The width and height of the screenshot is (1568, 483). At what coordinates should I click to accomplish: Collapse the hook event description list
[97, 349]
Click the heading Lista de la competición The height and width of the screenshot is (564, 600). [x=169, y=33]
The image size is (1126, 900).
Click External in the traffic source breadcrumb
____
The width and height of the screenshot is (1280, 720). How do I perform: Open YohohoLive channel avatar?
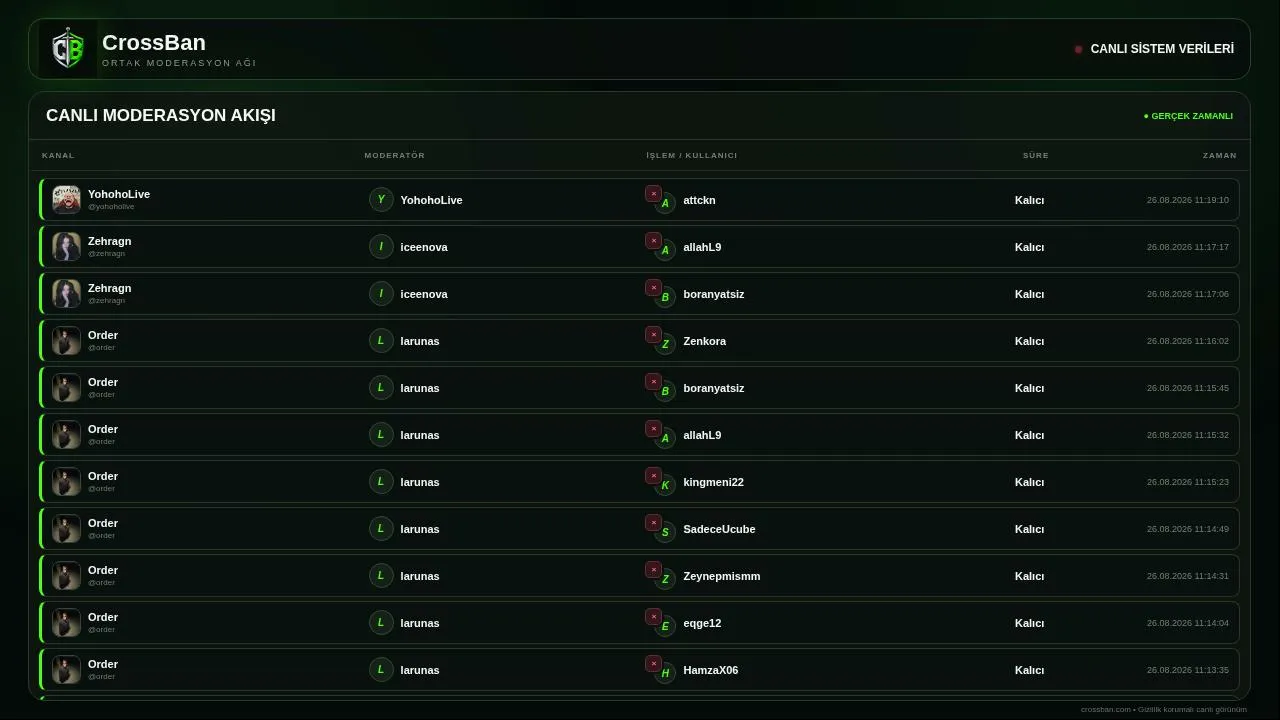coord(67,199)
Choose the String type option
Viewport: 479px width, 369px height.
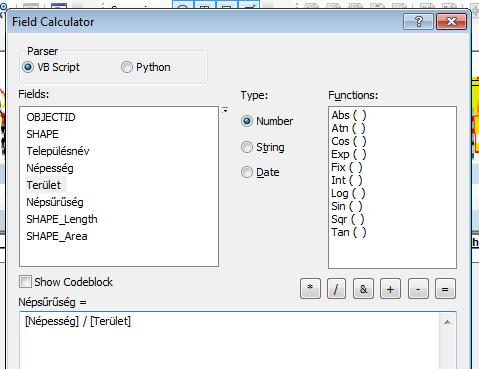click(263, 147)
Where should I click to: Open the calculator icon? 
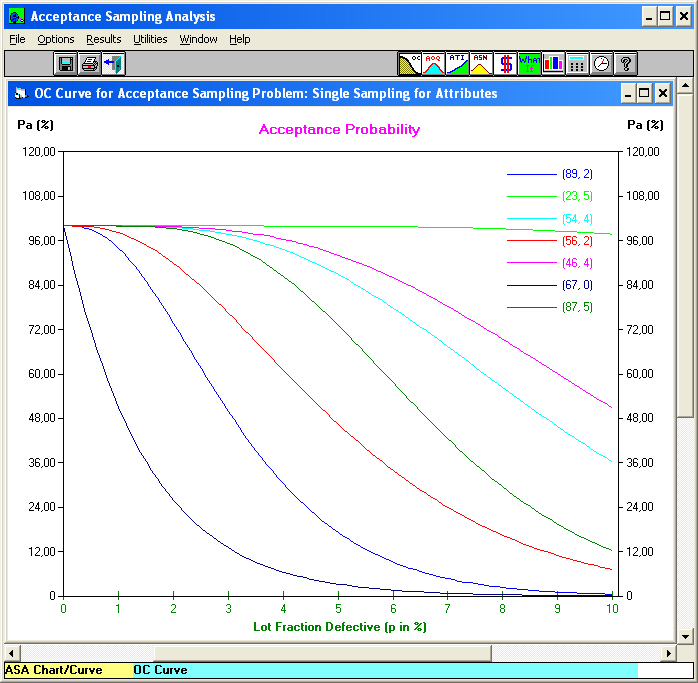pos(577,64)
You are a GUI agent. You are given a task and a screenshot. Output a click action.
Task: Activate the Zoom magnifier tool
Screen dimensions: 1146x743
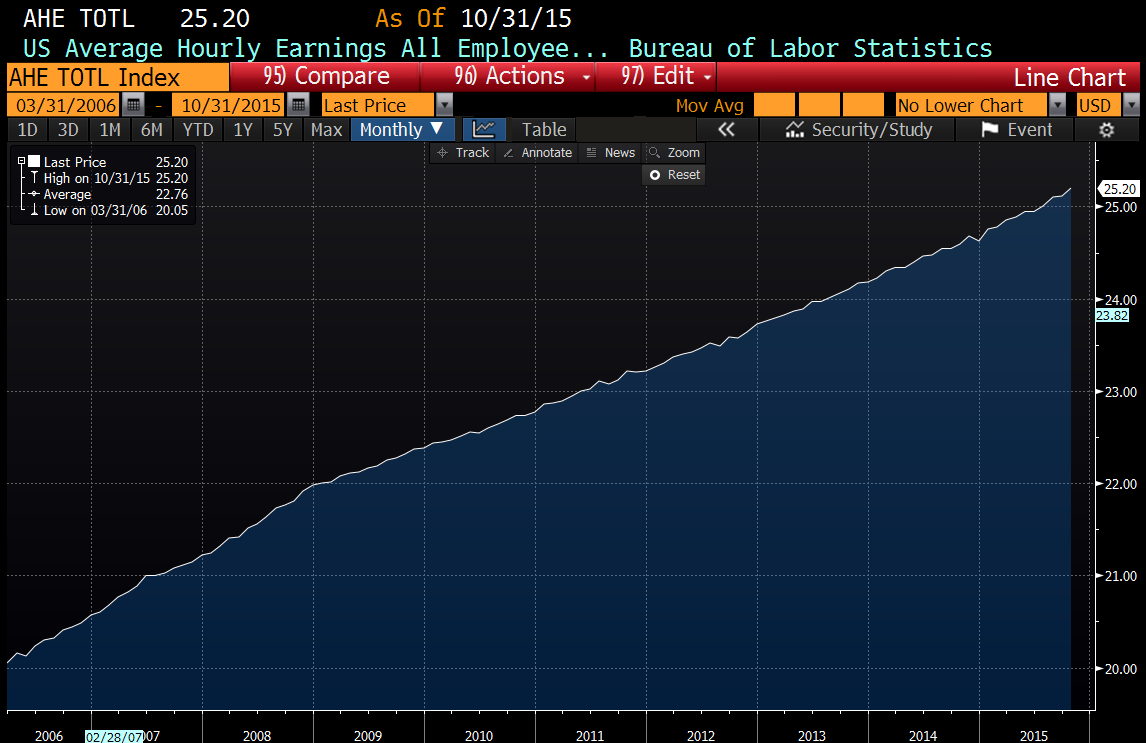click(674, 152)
____
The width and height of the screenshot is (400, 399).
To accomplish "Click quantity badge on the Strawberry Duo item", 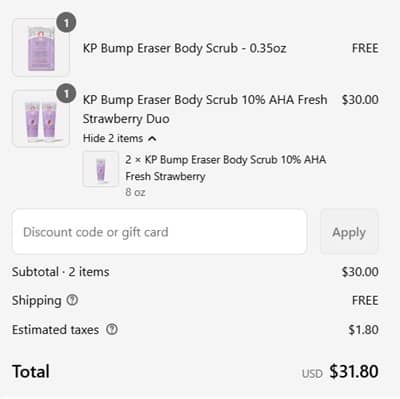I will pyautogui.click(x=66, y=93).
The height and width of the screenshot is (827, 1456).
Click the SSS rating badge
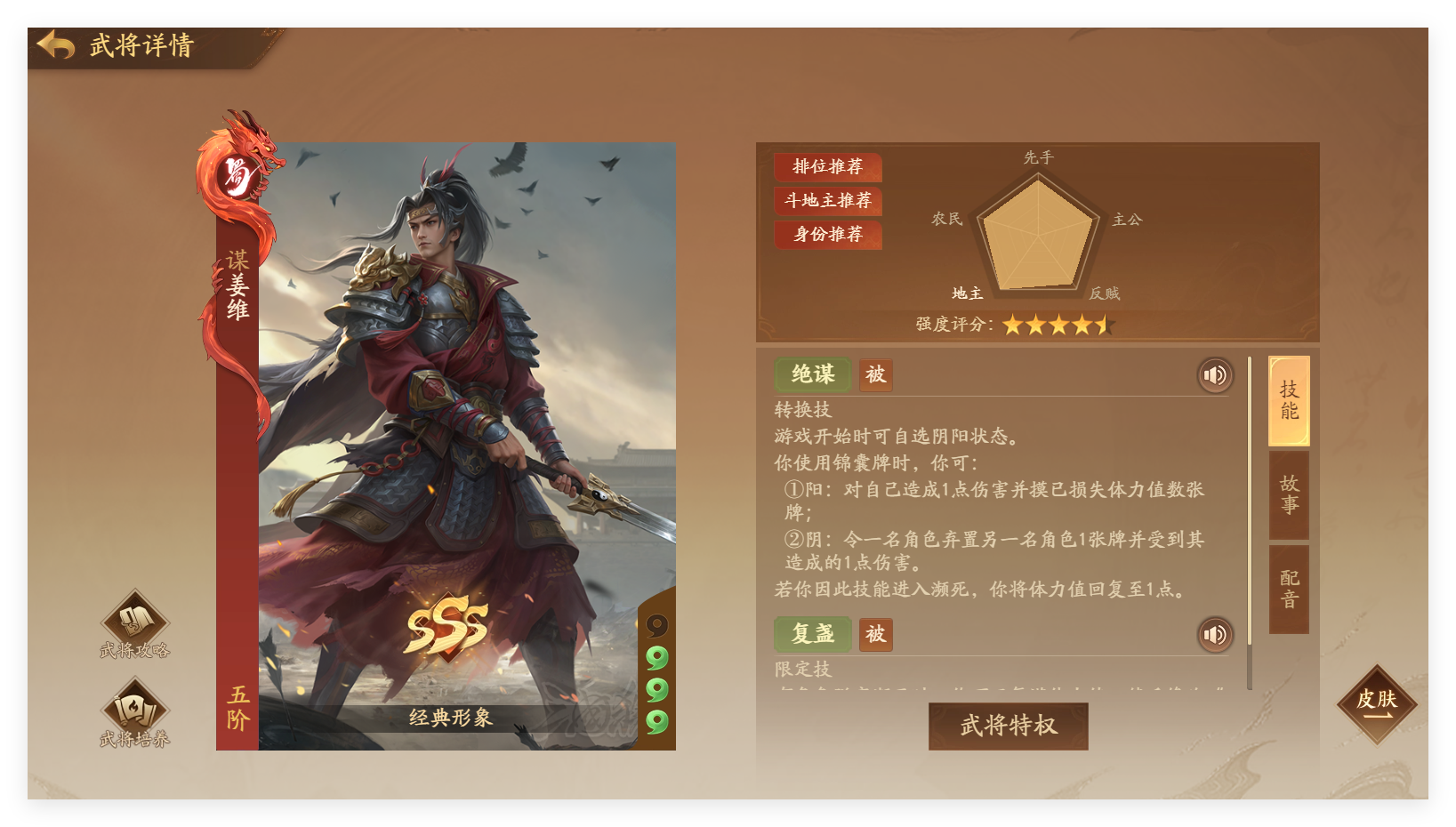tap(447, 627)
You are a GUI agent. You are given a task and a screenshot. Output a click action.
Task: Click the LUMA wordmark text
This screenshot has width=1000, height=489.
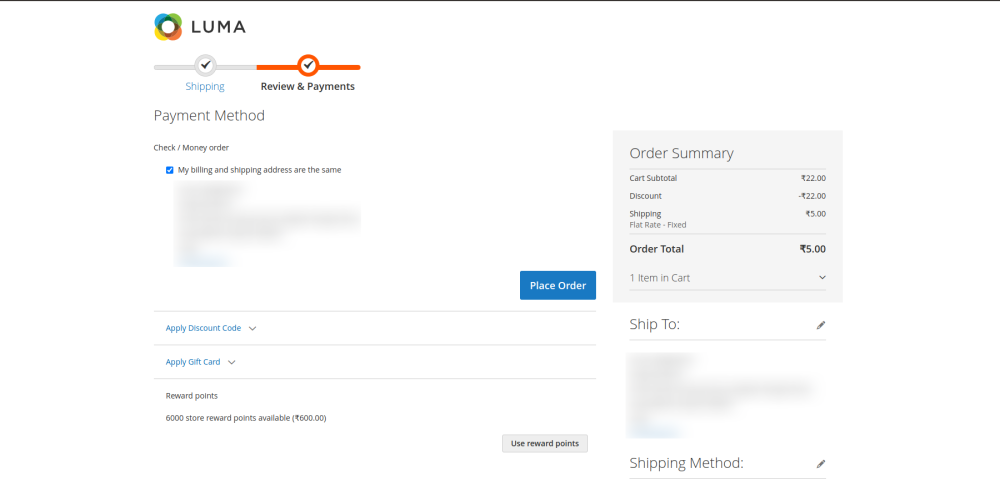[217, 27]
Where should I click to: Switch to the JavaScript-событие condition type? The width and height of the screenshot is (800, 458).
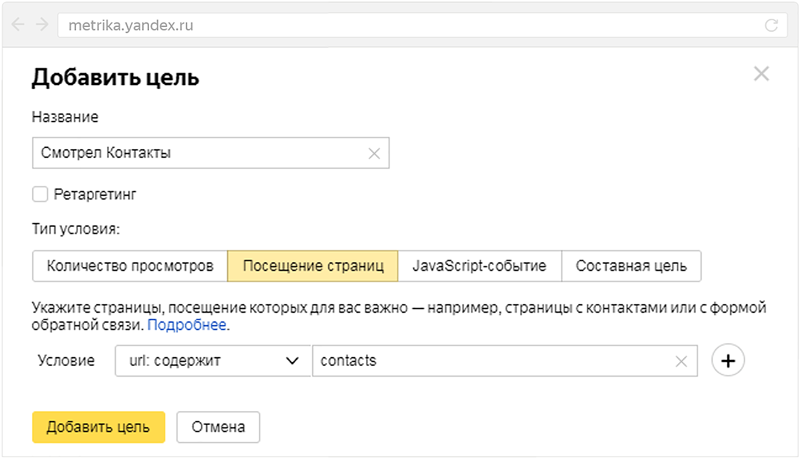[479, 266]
____
Write out exactly the lines above between the line with "The width and height of the screenshot is (1568, 483)." and the line with "Click External in", inclusive, and nothing beyond them.

The width and height of the screenshot is (1568, 483). At what coordinates should I click to accomplish: Collapse the hook event description list
[97, 349]
Click the heading Lista de la competición The height and width of the screenshot is (564, 600). [x=169, y=33]
The image size is (1126, 900).
Click External in the traffic source breadcrumb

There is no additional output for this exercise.